Plant species in the daisy family

Doronicum grandiflorum is a European species of Doronicum, a member of the family Asteraceae.

Doronicum grandiflorum is a perennial herb growing 10–40 cm. (4-16 inches) tall and producing numerous yellow flower heads borne singly on hairy stalks. The large, ovate (egg-shaped) ground-leaves have toothed edges and are supported by long, narrow petioles. The flower stems also bear leaves spaced alternately along the lower half of the stem. These hug the stem and are ovate to lanceolate. The leaves are densely beset with both glandular and non-glandular hairs. The flower heads are 4–6 cm. (1.5-2.5 in.) wide and have both yellow ray and disc flowers. Flowers appear from July through August.

==Taxonomy==
Doronicum grandiflorum was given its scientific name in 1786 by Jean-Baptiste Lamarck. It is classified in the genus Doronicum as part of the family Asteraceae.
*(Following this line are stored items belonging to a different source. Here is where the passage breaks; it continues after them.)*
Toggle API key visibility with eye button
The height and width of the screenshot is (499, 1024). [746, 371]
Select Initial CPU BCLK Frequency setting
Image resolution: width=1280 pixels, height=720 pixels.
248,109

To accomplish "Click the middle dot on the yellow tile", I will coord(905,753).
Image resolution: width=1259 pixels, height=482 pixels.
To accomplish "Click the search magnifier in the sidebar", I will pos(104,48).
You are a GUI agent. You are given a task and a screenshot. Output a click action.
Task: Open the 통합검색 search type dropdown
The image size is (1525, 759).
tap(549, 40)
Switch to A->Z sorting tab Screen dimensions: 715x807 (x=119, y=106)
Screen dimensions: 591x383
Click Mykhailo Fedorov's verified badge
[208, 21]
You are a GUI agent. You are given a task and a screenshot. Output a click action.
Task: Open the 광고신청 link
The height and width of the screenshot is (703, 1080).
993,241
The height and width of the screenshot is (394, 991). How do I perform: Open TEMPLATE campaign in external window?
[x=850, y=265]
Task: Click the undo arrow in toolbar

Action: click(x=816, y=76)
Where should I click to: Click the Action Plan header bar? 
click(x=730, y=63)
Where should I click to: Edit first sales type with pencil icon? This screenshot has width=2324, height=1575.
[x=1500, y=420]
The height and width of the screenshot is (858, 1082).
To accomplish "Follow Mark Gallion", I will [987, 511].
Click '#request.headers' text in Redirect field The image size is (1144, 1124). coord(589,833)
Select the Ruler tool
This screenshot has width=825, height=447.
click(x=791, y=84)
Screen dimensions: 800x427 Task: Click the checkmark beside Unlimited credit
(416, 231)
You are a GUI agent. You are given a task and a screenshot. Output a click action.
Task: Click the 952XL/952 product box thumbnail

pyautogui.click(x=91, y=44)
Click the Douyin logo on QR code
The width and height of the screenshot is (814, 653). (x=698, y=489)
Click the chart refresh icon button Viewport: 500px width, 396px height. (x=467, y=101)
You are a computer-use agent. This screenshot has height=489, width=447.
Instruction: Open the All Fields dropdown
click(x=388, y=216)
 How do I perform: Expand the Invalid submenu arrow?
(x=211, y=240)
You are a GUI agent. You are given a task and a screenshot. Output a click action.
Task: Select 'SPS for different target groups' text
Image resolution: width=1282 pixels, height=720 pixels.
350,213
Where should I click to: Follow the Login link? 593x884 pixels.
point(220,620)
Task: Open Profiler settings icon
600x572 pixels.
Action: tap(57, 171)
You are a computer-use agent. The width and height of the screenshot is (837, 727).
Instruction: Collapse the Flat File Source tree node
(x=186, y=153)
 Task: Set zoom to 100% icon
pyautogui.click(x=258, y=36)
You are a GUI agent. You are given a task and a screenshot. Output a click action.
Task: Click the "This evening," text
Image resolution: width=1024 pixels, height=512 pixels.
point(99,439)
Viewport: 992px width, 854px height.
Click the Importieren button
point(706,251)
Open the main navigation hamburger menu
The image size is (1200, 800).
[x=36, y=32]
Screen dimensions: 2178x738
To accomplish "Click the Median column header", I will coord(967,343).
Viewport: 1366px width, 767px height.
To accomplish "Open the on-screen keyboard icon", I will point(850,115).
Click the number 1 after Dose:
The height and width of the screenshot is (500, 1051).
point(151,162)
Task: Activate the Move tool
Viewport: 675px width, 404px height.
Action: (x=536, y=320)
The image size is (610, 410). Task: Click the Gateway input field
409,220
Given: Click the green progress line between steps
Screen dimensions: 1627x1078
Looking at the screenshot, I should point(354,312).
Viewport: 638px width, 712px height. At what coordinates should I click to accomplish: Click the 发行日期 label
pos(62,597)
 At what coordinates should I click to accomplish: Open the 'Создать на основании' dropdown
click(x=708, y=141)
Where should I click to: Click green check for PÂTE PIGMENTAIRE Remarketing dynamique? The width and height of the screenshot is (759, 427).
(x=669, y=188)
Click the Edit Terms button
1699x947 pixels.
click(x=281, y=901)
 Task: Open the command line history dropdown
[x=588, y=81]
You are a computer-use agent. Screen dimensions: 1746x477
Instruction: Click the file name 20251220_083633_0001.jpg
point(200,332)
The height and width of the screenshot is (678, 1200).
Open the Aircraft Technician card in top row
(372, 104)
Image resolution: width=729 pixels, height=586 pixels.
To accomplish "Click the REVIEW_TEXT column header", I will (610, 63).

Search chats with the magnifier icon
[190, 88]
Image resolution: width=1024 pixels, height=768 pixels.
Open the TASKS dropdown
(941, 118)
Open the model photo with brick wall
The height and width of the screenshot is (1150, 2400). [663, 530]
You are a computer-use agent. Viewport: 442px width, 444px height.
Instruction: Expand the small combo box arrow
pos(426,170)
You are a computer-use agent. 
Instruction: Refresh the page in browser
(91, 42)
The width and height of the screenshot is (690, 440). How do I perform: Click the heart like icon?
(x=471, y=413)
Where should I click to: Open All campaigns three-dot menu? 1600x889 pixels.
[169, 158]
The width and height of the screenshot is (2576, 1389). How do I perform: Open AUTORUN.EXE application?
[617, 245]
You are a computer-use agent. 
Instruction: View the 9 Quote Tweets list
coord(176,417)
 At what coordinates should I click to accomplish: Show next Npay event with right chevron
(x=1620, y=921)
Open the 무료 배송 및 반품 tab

According to Plants of the World Online it has heterotypic synonyms.

Table of Synonyms
| Name | Year | Rank | Notes |
|---|---|---|---|
| Aronicum barcense Simonk. | 1887 | species |  |
| Aronicum carpathicum Schur | 1859 | species |  |
| Aronicum latifolium Rchb. | 1831 | species |  |
| Aronicum scorpioides DC. | 1838 | species |  |
| Aronicum scorpioideum St.-Lag. | 1880 | species |  |
| Aronicum viscosum Freyn & Gaut. | 1881 | species |  |
| Doronicum ambiguum Rouy | 1903 | species |  |
| Doronicum barcense Cavill. | 1911 | species |  |
| Doronicum carpathicum Nyman | 1865 | species |  |
| Doronicum gracile Schur | 1866 | species |  |
| Doronicum grandiflorum proles ambiguum Rouy | 1903 | proles |  |
| Doronicum grandiflorum proles approximatum Rouy | 1903 | proles |  |
| Doronicum grandiflorum subsp. braunblanquetii Rivas Mart., T.E.Díaz, Fern.Prieto, Loidi & Penas | 1984 | subspecies |  |
| Doronicum grandiflorum var. viscosum (Freyn & Gaut.) P.Fourn. | 1939 | variety |  |
| Doronicum grandiflorum proles viscosum (Freyn & Gaut.) Rouy | 1903 | proles |  |
| Doronicum halleri Tausch | 1828 | species |  |
| Doronicum jacquinii Tausch | 1828 | species |  |
| Doronicum plantagineum Roth | 1788 | species | sensu auct. |
| Doronicum portae Chabert | 1906 | species |  |
| Doronicum scorpioides Lam. | 1786 | species |  |
| Doronicum scorpioides Willd. | 1803 | species | nom. illeg. |
| Doronicum viscosum (Freyn & Gaut.) Nyman | 1889 | species |  |
| Senecio scorpioides Sch.Bip. | 1845 | species |  |

==Distribution and habitat==
This species is found growing in limestone rubble and gravel, such as that on eroding mountain slopes. It is native to mountainous regions between 1400 and 3400 m in altitude in the Alps, Pyrenees and northern Balkans (nations of Spain, France, Germany, Italy, Switzerland, Austria, Greece, Albania, Romania, and the western Balkans).